### [Selected text]

# moving to netherlands: a few related questions (utrecht specific))



## sam2nl

Hi, 

I am looking forward to move from Singapore to Netherlands, sometimes around the end of September. I have a few related questions regarding the move. 

My office is in Haarlem, but I could not find a place in any IB schools near Haarlem for my son. Fortunately, the new international school opening in Utrecht had a place and so I need to live in Utrecht for this year. Maybe next year, I can try to find a school closer to Haarlem, so that my commute time decreases. 

Related questions: 

1)
The school is somewhere in the oost area. What are good places/suburbs around that area ? I have been checking a few sites sites for apartments/houses Problem is I have no idea of the area that is considered good vs something that is considered bad. I read somewhere that Wilheminapark and Wittevrouwen are considered good while others suggesting Leidche Rijn. stopdecriminaliteit website shows a lot of crimes in some areas while relatively low in Leidche Rijn. So what are considered good areas/neighbourhoods ?

2)
I heard that its not easy to get seats in trains during peak hours. So is it recommended to buy a second hand car/suv and drive, or use the public transport ? Trains/Bus will probably be lower with a monthly pass. google maps shows approx travel time around 50 minutes either via a car or train. So what would you recommend ? get a second hand car and drive or use the trains? Any chances of getting robbed/mugged in trains ? 

3) 
Why are sometimes houses cheaper than apartments ? 

4) 
What does Price inclusive Gas, Water, Electricity means ? does it mean all the bill is covered in the rent and no need to pay extra on top? 

5)
Based on the StopDeCriminaliteit website's burglary reports, which seems to be a lot, is it safer to look for a crowded apartment in near city rather than a nice house in a a not-so-crowded place (as seen via Google map) ? If I were a burglar, i would naturally go to a quiet house  than a crowded apartment. 

6) 
Which bank do you recommend ? 
- based on wait times, phone wait times, atm lines, online banking features, etc

7) 
Which company for mobile/internet/tv ? 
- low roaming charge, good 3g/mobile internt coverage etc


Thanks,
Sam


----------



## FinnAbroad

I recommend doing more research on Netherlands before moving there, as you seem to be rather ill-informed (SUVs are non-existent and pointless in such a tiny country with cramped cities and towns, being afraid of muggings in trains, etc.).

### [Objective]
Rewrite the passage of the thread about moving to Utrecht that opens with "My office is" and closes with "commute time decreases.", replacing "Haarlem" with "Amsterdam".

### [Dataset extract]
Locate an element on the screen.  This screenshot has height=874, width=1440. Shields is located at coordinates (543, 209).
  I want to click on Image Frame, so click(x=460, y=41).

### [Correct result]
My office is in Amsterdam, but I could not find a place in any IB schools near Amsterdam for my son. Fortunately, the new international school opening in Utrecht had a place and so I need to live in Utrecht for this year. Maybe next year, I can try to find a school closer to Amsterdam, so that my commute time decreases.